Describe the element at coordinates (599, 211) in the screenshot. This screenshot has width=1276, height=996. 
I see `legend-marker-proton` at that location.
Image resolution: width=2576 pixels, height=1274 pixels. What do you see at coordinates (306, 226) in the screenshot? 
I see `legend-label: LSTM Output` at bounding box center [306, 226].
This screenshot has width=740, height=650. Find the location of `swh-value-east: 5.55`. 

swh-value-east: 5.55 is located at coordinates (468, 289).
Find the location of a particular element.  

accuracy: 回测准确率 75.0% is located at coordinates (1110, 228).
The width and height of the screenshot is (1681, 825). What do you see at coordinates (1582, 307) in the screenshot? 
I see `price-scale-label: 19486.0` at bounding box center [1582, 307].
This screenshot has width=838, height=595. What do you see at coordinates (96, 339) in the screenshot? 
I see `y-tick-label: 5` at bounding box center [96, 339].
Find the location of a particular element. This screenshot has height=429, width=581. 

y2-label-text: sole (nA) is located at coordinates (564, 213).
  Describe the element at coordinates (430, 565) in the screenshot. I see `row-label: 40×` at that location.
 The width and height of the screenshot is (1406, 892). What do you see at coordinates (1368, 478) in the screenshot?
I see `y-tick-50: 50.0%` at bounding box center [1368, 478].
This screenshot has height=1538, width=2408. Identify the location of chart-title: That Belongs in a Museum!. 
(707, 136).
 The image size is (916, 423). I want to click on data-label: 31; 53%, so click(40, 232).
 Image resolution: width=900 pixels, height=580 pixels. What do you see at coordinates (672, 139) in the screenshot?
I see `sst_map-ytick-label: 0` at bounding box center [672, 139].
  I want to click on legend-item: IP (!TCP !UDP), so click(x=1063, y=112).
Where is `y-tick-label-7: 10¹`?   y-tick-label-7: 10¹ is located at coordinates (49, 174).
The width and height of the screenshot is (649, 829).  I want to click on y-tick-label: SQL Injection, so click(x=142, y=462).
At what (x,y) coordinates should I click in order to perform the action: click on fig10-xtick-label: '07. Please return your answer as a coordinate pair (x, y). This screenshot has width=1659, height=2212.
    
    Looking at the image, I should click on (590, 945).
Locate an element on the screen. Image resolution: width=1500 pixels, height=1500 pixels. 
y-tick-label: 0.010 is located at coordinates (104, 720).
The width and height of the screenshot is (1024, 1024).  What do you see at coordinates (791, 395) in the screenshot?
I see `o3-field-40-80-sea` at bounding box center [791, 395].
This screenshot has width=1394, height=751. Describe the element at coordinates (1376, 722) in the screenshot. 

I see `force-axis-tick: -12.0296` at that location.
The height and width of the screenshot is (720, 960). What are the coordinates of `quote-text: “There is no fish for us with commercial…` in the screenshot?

§ **Assignment**:
Retype every item above word for word, with no changes.

§ **Written answer**:
Describe the element at coordinates (599, 211) in the screenshot. This screenshot has width=1276, height=996. 
I see `legend-marker-proton` at that location.
Image resolution: width=2576 pixels, height=1274 pixels. What do you see at coordinates (306, 226) in the screenshot? 
I see `legend-label: LSTM Output` at bounding box center [306, 226].
This screenshot has width=740, height=650. Find the location of `swh-value-east: 5.55`. 

swh-value-east: 5.55 is located at coordinates (468, 289).
Find the location of a particular element.  

accuracy: 回测准确率 75.0% is located at coordinates (1110, 228).
The width and height of the screenshot is (1681, 825). What do you see at coordinates (1582, 307) in the screenshot? 
I see `price-scale-label: 19486.0` at bounding box center [1582, 307].
This screenshot has width=838, height=595. What do you see at coordinates (96, 339) in the screenshot? 
I see `y-tick-label: 5` at bounding box center [96, 339].
Find the location of a particular element. This screenshot has height=429, width=581. 

y2-label-text: sole (nA) is located at coordinates (564, 213).
  Describe the element at coordinates (430, 565) in the screenshot. I see `row-label: 40×` at that location.
 The width and height of the screenshot is (1406, 892). What do you see at coordinates (1368, 478) in the screenshot?
I see `y-tick-50: 50.0%` at bounding box center [1368, 478].
This screenshot has height=1538, width=2408. Identify the location of chart-title: That Belongs in a Museum!. 
(707, 136).
 The image size is (916, 423). I want to click on data-label: 31; 53%, so click(40, 232).
 Image resolution: width=900 pixels, height=580 pixels. What do you see at coordinates (672, 139) in the screenshot?
I see `sst_map-ytick-label: 0` at bounding box center [672, 139].
  I want to click on legend-item: IP (!TCP !UDP), so click(x=1063, y=112).
Where is `y-tick-label-7: 10¹`?   y-tick-label-7: 10¹ is located at coordinates (49, 174).
The width and height of the screenshot is (649, 829).  I want to click on y-tick-label: SQL Injection, so click(x=142, y=462).
At what (x,y) coordinates should I click in order to perform the action: click on fig10-xtick-label: '07. Please return your answer as a coordinate pair (x, y). This screenshot has width=1659, height=2212.
    
    Looking at the image, I should click on (590, 945).
Locate an element on the screen. Image resolution: width=1500 pixels, height=1500 pixels. 
y-tick-label: 0.010 is located at coordinates (104, 720).
The width and height of the screenshot is (1024, 1024).  What do you see at coordinates (791, 395) in the screenshot?
I see `o3-field-40-80-sea` at bounding box center [791, 395].
This screenshot has width=1394, height=751. Describe the element at coordinates (1376, 722) in the screenshot. 

I see `force-axis-tick: -12.0296` at that location.
The height and width of the screenshot is (720, 960). What are the coordinates of `quote-text: “There is no fish for us with commercial…` in the screenshot?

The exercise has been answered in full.